Sarà perché in
questi giorni si è svolto Vinitaly, sarà perché l’export del vino va a gonfie vele, si torna a parlare di enoturismo e il comparto cresce. Attraverso una
segmentazione del mercato e strategie mirate di marketing, l’Italia, culla del vino, assieme alla confinante cugina Francia, si mette in discussione attraverso formule ed offerte diverse
destinate ad un pubblico targettizzato. Il potenziale utente, o soggetto studiato, è un attento consumatore di vino in grado di valutare il rapporto qualità-prezzo del prelibato
liquido, è sensibile agli aspetti ecologici e rurali, desideroso, curioso, proteso a mettere in discussione la sua capacità di esperto, dal palato sopraffino. Insomma, un diverso
tipo di turista che favorisce e consente l’apertura di un mercato di nicchia o per veri intenditori. Questo tipo di offerta comporta, da parte dei territori, imprese ed imprenditori, di
affinare capacità e strutturare pacchetti modellati sull’enoturista. A quest’ultimo si dovrà concedere di godere di un’atmosfera contestualizzata al vino, legata
alla storia del territorio, del cibo, delle sue erbe aromatiche, dei suoi frutti selvatici e della sua cultura. Non a torto questo tipo di turista è stato definito il turista del buon
vivere, tendenzialmente la sua età si aggira tra i trenta e quarant’anni, possiede un reddito medio alto, un titolo di studio elevato e non si accontenta del semplice albergo per
le sue trasferte, ma predilige il resort in azienda, ama testare, oltre la cucina tipica locale, quella elaborata dai grandi chef e ama confrontarsi con i produttori di vino e di
specialità tipiche locali, anche assaggiandone e degustandone i prodotti durante le diverse fasi di lavorazione.

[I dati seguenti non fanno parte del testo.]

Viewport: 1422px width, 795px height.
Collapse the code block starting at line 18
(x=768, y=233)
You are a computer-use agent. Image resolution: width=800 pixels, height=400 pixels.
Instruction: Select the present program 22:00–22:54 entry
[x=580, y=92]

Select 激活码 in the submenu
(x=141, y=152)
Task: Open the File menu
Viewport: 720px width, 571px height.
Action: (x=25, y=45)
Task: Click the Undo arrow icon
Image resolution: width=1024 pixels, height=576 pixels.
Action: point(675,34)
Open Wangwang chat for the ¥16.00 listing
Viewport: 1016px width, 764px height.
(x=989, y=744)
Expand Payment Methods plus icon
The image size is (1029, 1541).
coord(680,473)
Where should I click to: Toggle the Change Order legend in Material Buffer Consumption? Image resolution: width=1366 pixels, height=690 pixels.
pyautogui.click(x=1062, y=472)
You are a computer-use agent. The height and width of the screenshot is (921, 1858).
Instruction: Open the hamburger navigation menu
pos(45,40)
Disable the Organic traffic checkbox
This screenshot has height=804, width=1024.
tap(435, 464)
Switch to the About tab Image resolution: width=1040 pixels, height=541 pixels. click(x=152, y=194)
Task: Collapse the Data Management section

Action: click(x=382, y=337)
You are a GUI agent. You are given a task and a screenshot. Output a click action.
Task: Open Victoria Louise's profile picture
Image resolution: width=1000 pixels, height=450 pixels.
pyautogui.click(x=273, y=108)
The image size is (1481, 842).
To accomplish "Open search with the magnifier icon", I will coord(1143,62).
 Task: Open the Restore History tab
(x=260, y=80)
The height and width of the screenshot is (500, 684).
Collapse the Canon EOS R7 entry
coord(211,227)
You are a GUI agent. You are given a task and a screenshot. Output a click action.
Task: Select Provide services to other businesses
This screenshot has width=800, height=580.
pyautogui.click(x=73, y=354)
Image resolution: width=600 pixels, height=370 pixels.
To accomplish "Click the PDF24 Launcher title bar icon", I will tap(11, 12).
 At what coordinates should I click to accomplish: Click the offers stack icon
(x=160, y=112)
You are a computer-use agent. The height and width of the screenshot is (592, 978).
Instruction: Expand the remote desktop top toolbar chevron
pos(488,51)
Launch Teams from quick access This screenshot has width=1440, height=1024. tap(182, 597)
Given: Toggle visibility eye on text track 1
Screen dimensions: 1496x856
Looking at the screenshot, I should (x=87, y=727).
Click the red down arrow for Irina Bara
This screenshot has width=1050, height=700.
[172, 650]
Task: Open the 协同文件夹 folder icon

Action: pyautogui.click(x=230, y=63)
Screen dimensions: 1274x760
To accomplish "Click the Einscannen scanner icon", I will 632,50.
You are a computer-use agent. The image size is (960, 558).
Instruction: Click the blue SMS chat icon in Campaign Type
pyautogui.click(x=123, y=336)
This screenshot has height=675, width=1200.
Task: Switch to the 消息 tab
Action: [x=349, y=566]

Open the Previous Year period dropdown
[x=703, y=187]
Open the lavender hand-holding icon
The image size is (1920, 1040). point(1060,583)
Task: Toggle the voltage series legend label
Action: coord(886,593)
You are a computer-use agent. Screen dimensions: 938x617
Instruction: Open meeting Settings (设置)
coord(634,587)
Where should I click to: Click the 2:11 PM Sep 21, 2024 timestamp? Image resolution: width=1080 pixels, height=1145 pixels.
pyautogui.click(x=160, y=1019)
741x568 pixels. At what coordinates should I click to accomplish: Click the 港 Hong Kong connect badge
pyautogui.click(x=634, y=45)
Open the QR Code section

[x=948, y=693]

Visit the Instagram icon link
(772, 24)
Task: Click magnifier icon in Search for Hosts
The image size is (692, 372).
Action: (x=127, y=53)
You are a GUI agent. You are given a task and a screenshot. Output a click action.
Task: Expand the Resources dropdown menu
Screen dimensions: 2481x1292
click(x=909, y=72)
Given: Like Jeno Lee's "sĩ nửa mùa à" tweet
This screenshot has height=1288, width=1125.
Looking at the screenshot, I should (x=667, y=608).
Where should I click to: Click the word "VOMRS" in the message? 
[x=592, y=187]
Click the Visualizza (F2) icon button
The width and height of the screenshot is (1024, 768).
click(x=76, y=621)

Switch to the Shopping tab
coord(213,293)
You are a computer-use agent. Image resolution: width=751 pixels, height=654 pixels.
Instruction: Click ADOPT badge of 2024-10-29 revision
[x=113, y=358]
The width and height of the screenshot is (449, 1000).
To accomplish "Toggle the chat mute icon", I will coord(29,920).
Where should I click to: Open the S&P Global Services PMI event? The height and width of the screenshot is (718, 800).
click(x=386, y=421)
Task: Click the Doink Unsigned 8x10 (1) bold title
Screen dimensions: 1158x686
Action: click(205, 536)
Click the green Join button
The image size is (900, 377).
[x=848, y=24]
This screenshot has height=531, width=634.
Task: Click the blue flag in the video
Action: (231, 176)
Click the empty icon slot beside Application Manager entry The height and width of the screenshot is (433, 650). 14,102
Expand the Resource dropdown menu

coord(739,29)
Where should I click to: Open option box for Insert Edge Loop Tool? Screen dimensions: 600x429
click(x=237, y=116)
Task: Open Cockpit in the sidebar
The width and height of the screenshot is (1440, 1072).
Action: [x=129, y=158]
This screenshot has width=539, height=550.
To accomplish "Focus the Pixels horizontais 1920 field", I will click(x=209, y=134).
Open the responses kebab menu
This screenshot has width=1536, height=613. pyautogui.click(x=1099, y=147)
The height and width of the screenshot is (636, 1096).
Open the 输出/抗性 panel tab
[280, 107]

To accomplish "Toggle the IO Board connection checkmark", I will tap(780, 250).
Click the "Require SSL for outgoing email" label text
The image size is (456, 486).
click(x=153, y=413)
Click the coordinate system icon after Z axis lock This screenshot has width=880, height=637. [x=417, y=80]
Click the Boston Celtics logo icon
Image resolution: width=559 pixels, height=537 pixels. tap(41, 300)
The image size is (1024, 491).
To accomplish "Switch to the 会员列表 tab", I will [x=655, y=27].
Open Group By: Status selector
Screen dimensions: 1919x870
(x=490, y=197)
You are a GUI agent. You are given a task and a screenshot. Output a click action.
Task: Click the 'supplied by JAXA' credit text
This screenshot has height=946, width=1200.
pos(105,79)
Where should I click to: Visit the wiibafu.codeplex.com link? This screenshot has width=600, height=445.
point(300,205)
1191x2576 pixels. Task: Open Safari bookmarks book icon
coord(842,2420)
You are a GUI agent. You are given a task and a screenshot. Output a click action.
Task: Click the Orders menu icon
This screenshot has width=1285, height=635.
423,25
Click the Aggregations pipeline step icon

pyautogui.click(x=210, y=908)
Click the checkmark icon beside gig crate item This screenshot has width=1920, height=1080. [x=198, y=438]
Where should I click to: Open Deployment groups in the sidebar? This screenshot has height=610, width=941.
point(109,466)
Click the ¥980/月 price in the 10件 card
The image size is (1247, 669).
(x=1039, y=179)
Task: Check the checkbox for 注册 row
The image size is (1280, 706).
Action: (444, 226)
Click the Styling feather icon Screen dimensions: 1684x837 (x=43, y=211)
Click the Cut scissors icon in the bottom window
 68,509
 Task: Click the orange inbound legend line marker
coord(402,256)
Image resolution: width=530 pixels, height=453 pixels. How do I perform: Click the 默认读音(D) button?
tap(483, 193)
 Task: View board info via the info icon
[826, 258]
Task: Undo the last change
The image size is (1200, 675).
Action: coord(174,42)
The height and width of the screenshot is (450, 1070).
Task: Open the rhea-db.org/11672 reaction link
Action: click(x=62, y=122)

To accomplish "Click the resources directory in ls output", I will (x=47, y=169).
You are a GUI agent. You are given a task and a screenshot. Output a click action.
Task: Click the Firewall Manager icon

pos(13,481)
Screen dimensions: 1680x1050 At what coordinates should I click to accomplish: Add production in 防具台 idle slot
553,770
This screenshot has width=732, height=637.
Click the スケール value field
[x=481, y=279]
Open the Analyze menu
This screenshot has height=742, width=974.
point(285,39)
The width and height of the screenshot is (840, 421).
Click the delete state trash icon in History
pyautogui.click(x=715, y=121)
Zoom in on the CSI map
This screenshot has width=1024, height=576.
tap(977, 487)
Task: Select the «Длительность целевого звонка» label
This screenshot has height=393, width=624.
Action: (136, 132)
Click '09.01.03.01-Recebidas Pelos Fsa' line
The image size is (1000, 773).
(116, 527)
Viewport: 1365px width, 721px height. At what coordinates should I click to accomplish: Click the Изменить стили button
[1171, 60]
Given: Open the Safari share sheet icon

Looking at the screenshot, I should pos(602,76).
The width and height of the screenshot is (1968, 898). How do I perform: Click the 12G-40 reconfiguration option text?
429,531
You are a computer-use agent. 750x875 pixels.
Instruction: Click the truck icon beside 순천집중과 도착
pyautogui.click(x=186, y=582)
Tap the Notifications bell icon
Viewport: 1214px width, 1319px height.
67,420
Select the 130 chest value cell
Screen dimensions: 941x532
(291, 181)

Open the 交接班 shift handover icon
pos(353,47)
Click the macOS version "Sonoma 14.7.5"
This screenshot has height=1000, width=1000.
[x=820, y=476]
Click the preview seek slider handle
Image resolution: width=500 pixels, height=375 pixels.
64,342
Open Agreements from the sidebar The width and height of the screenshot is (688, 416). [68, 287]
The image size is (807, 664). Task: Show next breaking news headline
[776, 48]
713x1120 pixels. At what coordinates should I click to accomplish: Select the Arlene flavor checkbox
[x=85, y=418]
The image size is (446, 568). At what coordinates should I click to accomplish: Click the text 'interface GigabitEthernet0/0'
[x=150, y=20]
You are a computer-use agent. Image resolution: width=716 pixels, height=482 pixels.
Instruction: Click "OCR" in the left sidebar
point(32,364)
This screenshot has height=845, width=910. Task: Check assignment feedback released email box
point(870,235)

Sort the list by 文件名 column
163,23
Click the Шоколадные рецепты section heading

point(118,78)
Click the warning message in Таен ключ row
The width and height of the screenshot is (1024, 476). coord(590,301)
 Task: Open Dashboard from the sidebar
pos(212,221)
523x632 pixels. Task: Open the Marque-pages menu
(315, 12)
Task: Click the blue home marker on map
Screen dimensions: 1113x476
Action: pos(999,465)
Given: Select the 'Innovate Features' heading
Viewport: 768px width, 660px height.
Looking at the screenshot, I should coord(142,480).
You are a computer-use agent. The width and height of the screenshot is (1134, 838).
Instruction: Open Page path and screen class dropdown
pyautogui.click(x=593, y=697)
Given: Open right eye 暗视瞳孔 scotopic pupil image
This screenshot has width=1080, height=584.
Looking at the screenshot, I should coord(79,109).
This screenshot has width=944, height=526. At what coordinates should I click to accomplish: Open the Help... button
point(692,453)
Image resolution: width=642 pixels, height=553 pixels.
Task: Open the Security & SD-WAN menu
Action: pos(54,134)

Il vino, si sa, fa tendenza e per questo vola il mercato in un momento magico per i prodotti italiani, il tentativo è quello di guadagnare quote di mercato, consolidare il settore
attraverso questa formula ed offerta innovativa, l’eno ospitalità attrezzata all’interno di tenute di vigneti, dove l’ospite, coinvolto, è un cliente che si
integra in un’interessante attività di lavoro e formazione come può essere la potatura del vigneto stesso oppure il taglio dei blend. Insomma, la vetrina delle offerte
turistiche diventa sempre più competitiva e ricercata e riesce a soddisfare incredibili attese. D’altronde, tutto il comparto enogastronomico, come già ribadito, rappresenta
per l’Italia un ottimo mediatore culturale internazionale ed un eccellente veicolo pubblicitario ultimamente anche sottolineato da importanti riconoscimenti. Infatti, l’autorevole
rivista americana specializzata nel settore, Wine Spectator, ha eletto quale miglior vino del mondo il Brunello di Montalcino 2001 della Tenuta Nuova Di Giacomo Neri, vino eccellente che nel
giro di poco tempo ha visto lievitare il prezzo delle bottiglie diventando, per molti appassionati, un vino cult da collezionare. Gli ultimi dati della quarantunesima edizione di Vinitaly,
Salone del vino e dei distillati, ha registrato un incremento del 15% di operatori esteri, portando il numero globale a 38mila presenze su 150mila totali.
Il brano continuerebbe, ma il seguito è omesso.